By Joyce Duriga | Editor
Sunday, February 9, 2014

After 65 years of educating young women, Mount Assisi Academy in Lemont will close its doors at the end of the 2013-2014 school year.

The school announced its closing Jan. 29, citing declining enrollment and lack of resources as the causes. The school has 143 students enrolled this year over four grades, down from 315 students in 2007. Students come mostly from the south suburbs and the city’s Southwest Side.

“With this decision comes a deep sense of sadness,” said Sister Therese Ann Quigney, provincial of the School Sisters of St. Francis of Christ the King, in a press release. Her religious community founded the school in 1951.

Kimberly Johnson Quinn, president of Mount Assisi, said she knew when she assumed her role a few years ago that the school might close.

Under her leadership, the school tripled recruiting efforts, revamped its marketing program and added a major gifts campaign.

“It just wasn’t enough to continue to provide the excellent education that Mount Assisi has been providing for 65 years,” Johnson Quinn told the Catholic New World.

The school is now looking forward, she said. It is assisting faculty and staff in finding other positions and offering professional resume workshops and out-placement services.

Staff planned to meet with juniors and their families about the possibilities of allowing them to graduate from Mount Assisi by offering classes just for them during the 2014-2015 school year.

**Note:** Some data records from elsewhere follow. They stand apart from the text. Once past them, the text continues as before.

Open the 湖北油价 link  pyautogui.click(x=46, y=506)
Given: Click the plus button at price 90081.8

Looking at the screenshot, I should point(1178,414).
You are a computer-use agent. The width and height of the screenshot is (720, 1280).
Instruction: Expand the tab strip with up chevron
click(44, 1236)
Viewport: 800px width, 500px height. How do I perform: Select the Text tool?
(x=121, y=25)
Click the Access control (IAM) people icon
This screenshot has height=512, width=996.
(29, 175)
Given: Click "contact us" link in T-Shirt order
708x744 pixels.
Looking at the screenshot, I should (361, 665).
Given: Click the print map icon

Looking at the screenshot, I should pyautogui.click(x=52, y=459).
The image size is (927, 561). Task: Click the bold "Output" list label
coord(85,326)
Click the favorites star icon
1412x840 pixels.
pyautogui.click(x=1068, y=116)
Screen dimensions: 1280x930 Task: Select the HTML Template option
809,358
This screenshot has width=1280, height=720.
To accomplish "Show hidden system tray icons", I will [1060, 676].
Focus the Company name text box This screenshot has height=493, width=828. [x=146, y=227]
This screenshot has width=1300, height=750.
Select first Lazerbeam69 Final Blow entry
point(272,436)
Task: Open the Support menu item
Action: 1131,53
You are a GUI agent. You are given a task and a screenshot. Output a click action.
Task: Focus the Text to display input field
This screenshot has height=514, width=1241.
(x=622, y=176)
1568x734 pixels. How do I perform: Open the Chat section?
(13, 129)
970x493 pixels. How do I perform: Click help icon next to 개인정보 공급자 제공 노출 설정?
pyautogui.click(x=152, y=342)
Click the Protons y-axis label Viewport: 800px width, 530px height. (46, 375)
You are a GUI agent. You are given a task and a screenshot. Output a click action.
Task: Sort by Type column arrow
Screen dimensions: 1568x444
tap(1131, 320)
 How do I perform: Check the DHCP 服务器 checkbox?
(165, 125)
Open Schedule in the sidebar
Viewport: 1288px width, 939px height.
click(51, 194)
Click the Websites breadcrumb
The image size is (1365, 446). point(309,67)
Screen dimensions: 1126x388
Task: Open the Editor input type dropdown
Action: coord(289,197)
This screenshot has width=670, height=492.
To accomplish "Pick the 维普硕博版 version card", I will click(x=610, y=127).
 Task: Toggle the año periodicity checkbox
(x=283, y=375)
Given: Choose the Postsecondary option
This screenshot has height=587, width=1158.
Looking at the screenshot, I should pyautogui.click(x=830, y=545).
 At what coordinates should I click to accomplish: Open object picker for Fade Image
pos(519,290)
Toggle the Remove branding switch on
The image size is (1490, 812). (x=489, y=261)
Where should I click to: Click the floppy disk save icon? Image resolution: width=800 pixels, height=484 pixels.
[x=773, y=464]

“We have to see how much interest there is and what the possibilities are,” Johnson Quinn said.

The school is also working with families of the remaining students to help them find other Catholic schools for their daughters.

A declining interest in female single-sex schools was one of the main reasons for falling enrollment, Johnson Quinn said.

“It’s a fact that girls choose co-educational eduction more than boys do,” she said. “The co-ed factor is a deciding factor for many girls and it hurts us.”

More than 6,000 young women have graduated from Mount Assisi Academy since it opened. Plans for the building after it closes are undetermined. It is owned by the School Sisters of St. Francis of Christ the King.

The congregation’s provincial center, Alvernia Manor Retirement Community and Our Lady of the Angels House of Prayer are also located on the grounds.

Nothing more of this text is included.